**Problem:**
Output the lines of the listing from the line containing "What do you" through the line containing "center [281, 403].", character for character, with the pictures left out.

**Records for this task:**
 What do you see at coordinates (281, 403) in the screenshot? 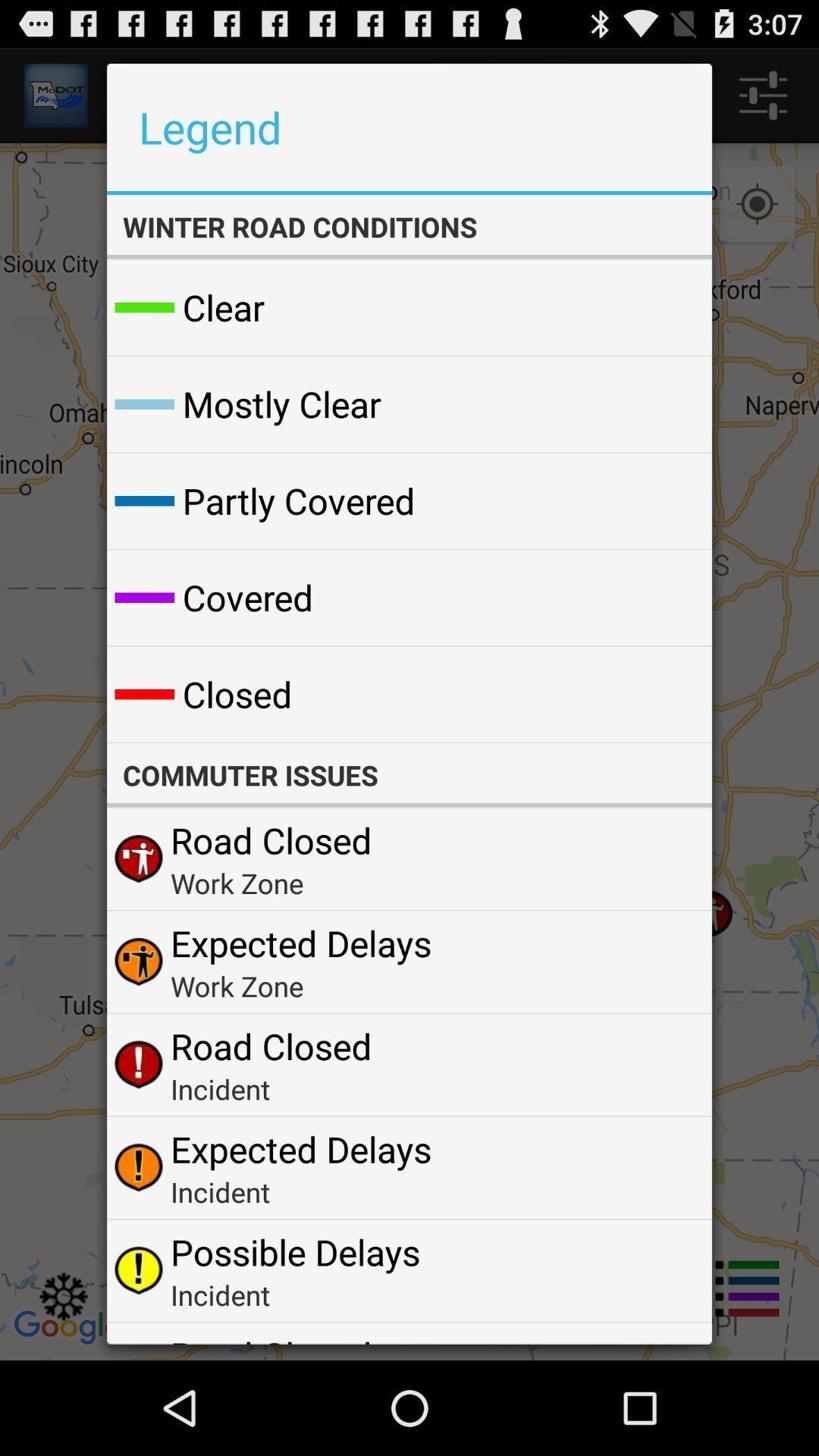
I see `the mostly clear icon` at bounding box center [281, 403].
...
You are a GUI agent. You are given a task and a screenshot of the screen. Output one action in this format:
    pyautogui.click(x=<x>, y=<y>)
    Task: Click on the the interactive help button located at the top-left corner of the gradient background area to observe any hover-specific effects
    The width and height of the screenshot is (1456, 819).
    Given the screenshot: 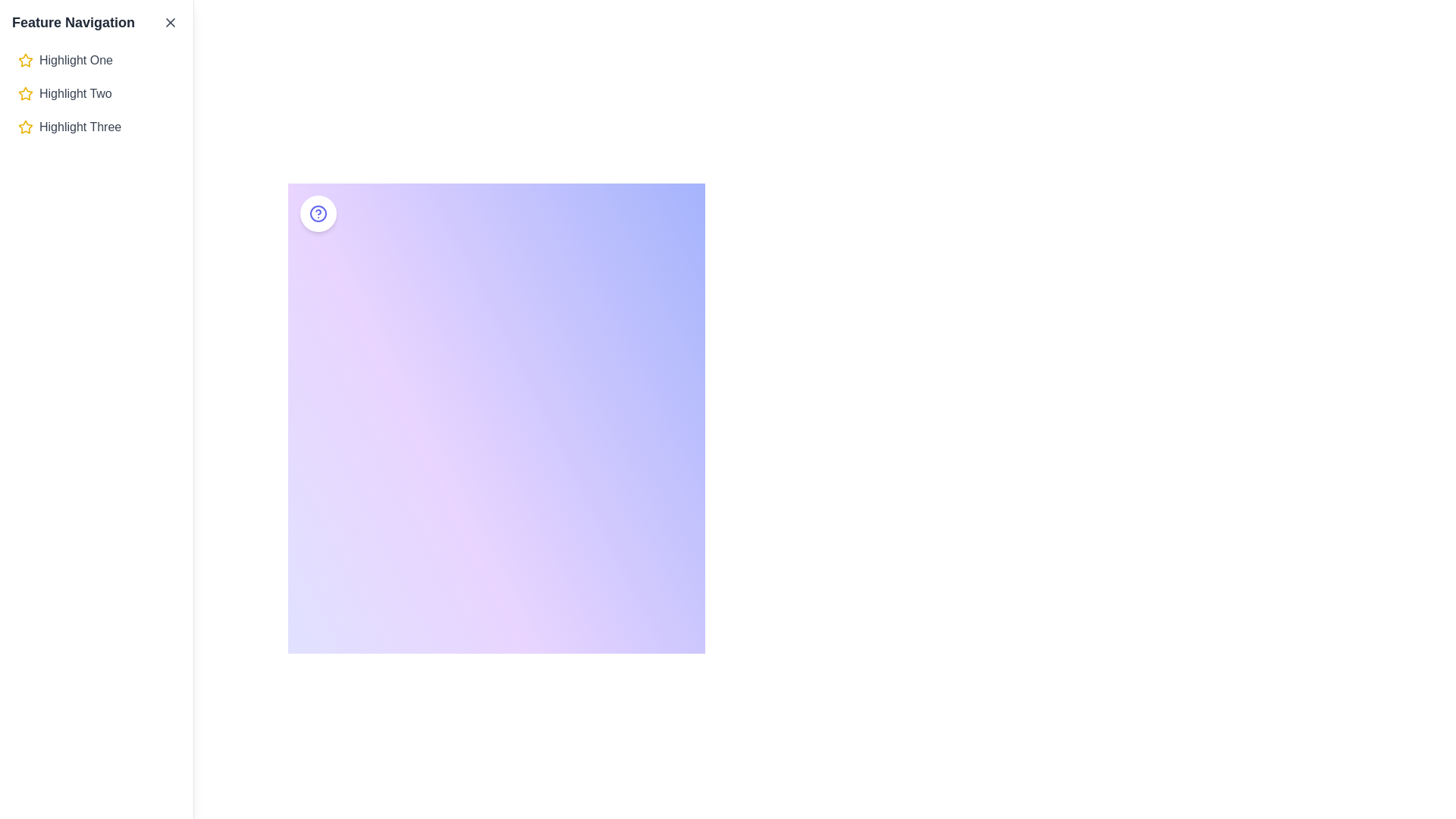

**Complete response:**
 What do you see at coordinates (281, 403) in the screenshot? 
I see `the mostly clear icon` at bounding box center [281, 403].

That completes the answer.